YOUR TASKS:
(1) List every amount in the podcast transcript that is written with a dollar sign.
(2) Reproduce the records that follow the podcast transcript word for word, but leave the pictures out.

317: Podscan, 2 months and $1k MRR in
Download MP3Welcome to the Bootstrapped Founder podcast. It's been 2 months of running PodScan for real. So let's take a look at what happened, what didn't happen, and if I already spent all that funding money. This episode is sponsored by acquire.com. More on that later.
Arvid:1st, because it's quite likely the most interesting topic, let's talk about money. I never disclosed the full amount of what I raised and I likely won't for a while. But let's just say it's a 6 figure number. That's all I can say. It's not a surprise because it's pretty usual for the calm company fund to invest this much into bootstrap companies like mine.
Arvid:But I won't go into the details because I talked to Tyler about this, and I might actually release a podcast episode that I recorded with him prior to me signing the whole thing, the contract about the the deal, you know, and the specifics. We had a a conversation and we chose to record it. So I'll probably release it this week or next week. But, you know, that's that's what it is, 6 figures. And before the Comm Company Fund invested, obviously, I was bootstrapping, then they invested, and then things changed.
Arvid:So did I spend 6 figures on the business already? Well, of course not. I spent around $10,000 or $11,000 so far. And that's all on GPU compute. The plan was to ramp up the computational power behind PodScan's, you know, transcription and AI features much faster than I could have with a purely self funded business that I had before I got that little cash infusion.
Arvid:And that's exactly what I'm doing. So before the funding, I had a smallish main server at Petsnar or something for the app and a single database and around 5 GPU included cloud servers for transcription, core server for my main application, which is hilarious because it's just a PHP app running on 48 courses. It's quite funny to watch. I have a similar 48 core server for the search engine. That one has a lot of storage, like, I think, roughly a terabyte or so.

INFORMATION SUPPLIED:
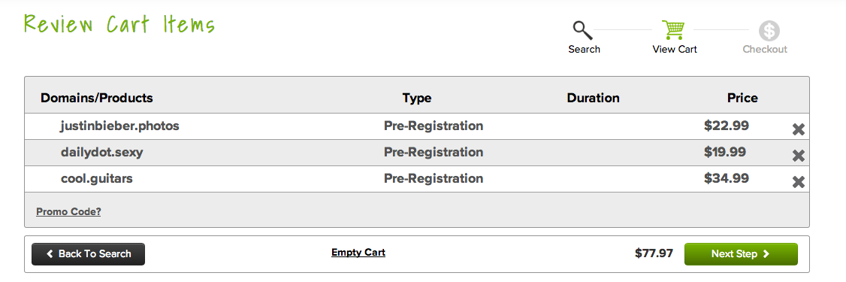Click the justinbieber.photos domain name

pos(119,126)
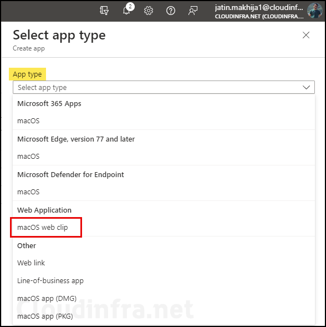Click the Web Application group header
The height and width of the screenshot is (327, 326).
(44, 210)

RESULTS IN ORDER:
(1) $1k, $10,000, $11,000

(2)
Click the justinbieber.photos domain name

pos(119,126)
Click the Web Application group header
The height and width of the screenshot is (327, 326).
(44, 210)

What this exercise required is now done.